À La Havane, une version « volumineuse » et sans complexe du « Lac des cygnes »

À La Havane, une version "volumineuse" et sans complexe du "Lac des cygnes"
AFP

À mille lieues des silhouettes graciles de la danse classique, une troupe de Cubaines assumant leur obésité répètent les mouvements du « Lac des Cygnes », proposant une esthétique différente adaptée à leur embonpoint.

Au pays de la célèbre chorégraphe Alicia Alonso, dont la rigueur militaire est connue pour torturer les corps parfaits, cette troupe de « Danse volumineuse » a été créé en 1996 par Juan Miguel Mas, devenu depuis spécialiste des mouvements adaptés à la morphologie des personnes en surpoids.

Disposant d’une formation de danse contemporaine, « j’ai éprouvé le besoin de mettre à profit mon expérience (…) pour la transmettre aux corps semblables au mien », explique cet homme replet de 50 ans au discret chignon.

« Il m’est donc venu l’idée de créer un espace dans lequel ces personnes pouvaient s’entraîner, progresser et créer des mouvements » correspondant à leur physique.

Depuis 20 ans, ce chorégraphe convoque au moins deux fois par semaine ses danseuses dans son petit appartement du quartier populaire de Marianao pour d’exigeantes répétitions.

Après une séance d’étirements, les danseuses exécutent des mouvements simples et gracieux. Pas d’acrobaties ni de sauts, les flexions et mouvements de bras sont privilégiés. Pas d’élévation non plus, puisque ce corps de ballet ne compte aucun homme pour le moment.

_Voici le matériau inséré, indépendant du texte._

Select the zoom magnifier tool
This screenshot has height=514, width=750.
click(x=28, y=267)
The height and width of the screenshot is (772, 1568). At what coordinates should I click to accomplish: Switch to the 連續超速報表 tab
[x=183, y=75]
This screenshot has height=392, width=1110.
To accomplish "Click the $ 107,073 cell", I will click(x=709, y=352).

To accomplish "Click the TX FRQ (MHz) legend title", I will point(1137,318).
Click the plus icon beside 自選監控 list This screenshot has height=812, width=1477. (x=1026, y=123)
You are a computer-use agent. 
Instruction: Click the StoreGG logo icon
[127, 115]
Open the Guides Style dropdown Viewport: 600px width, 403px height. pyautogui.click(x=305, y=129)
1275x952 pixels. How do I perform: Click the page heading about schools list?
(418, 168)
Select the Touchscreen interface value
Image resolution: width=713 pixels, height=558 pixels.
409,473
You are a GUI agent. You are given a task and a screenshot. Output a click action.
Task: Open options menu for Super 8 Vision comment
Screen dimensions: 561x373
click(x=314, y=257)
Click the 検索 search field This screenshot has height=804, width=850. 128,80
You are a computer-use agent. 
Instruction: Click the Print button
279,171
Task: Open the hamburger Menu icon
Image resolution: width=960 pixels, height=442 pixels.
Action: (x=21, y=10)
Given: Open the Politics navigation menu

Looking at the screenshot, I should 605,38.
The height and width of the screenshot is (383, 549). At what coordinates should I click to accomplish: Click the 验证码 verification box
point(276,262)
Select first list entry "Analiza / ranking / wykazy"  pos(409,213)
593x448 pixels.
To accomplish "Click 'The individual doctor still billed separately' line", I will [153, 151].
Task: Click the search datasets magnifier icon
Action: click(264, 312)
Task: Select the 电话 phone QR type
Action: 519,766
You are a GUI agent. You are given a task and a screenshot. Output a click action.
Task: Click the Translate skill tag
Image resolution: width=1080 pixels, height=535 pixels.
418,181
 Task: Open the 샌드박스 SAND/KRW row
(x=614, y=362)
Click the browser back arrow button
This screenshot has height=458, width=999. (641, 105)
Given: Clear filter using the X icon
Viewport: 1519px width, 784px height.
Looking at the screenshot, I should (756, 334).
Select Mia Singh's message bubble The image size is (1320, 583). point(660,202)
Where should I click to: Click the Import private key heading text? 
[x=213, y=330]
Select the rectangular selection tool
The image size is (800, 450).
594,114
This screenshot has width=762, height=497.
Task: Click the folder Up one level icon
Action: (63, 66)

Pour ces danseuses non professionnelles, l’équilibre est parfois difficile à trouver au moment de lever la jambe vers l’arrière, et la douleur pointe parfois lorsqu’il faut garder des pauses inconfortables pendant plusieurs secondes.

Ces danses « ne vont pas être les mêmes que celles des personnes minces, parce que nous avons un autre poids, une autre morphologie ». Ainsi « nous avons découvert de nouveaux paramètres pour mieux transférer le poids du corps » et d’autres mouvements pour « une meilleure esthétique » adaptée aux personnes en surpoids, explique le chorégraphe.

« Les grosses ne dansent pas le ballet »

« Danse volumineuse » a déjà interprété plusieurs oeuvres sur scène, provoquant des réactions diverses du public.

« Au moment des premières représentations, il y avait comme un silence funèbre, quelques rires. Certains se levaient et partaient (…) Mais quand le public a vraiment vu notre travail, sa difficulté et le fait qu’il y avait beaucoup d’entraînement derrière, un sens esthétique, ils ont beaucoup applaudi et nous nous sommes gagné un public ».

« Plus personne ne se moque maintenant, ils sont attentifs », abonde fièrement la danseuse Rubi Amaro, 34 ans.

Il n’existe pas de limite de poids au sein de « Danse volumineuse ». Chaque danseuse affiche de 100 à 120 kilos sur la balance.

« J’ai toujours aimé le ballet classique, mais les grosses ne dansent pas le ballet classique (…) Les personnes obèses sont toujours stigmatisées par la société », regrette Maylin Daza, mère au foyer de 36 ans.

« Je me suis donc mise à chercher des personnes qui avaient les mêmes caractéristiques que moi, qui aimaient plus ou moins les mêmes choses », poursuit cette métisse à l’imposante carrure.

La compagnie a compté jusqu’à une vingtaine de danseurs voici quelques années, mais aujourd’hui seules sept danseuses sont vraiment assidues, après une série de défections et deux décès récents.

« Cela n’a pas été une trajectoire facile », raconte Maylin, « nous avons perdu des camarades », mortes « à cause de l’obésité ».

Pour M. Mas, hors de question de se décourager, bien au contraire. La danse contribue « à nous sentir en bonne santé et à ne pas ouvrir la porte aux maladies engendrées par le surpoids », plaide-t-il.

A Cuba, 44,3% de la population souffre de surpoids ou d’obésité, selon des chiffres de 2012 du Système de surveillance alimentaire et nutritionnelle (Sisvan).

La semaine dernière, les danseuses de la troupe ont eu l’opportunité de se produire au prestigieux Théâtre national de La Havane, à l’initiative d’un groupe d’Américains venus dans le cadre d’un partenariat entre l’Université du Massachusetts et l’Union nationale des écrivains et artistes de Cuba (Uneac).

Vêtues de tutus sur mesure, de pantalons souples et de longs gants blancs, elles ont interprété un passage du plus célèbre des ballets, le « Lac des Cygnes », au grand bonheur des quelques privilégiés présents… et des danseuses elles-mêmes.

« Ca y est, je fais du ballet classique ! », s’est exclamée Maylin, la sueur perlant sur son front trop maquillé.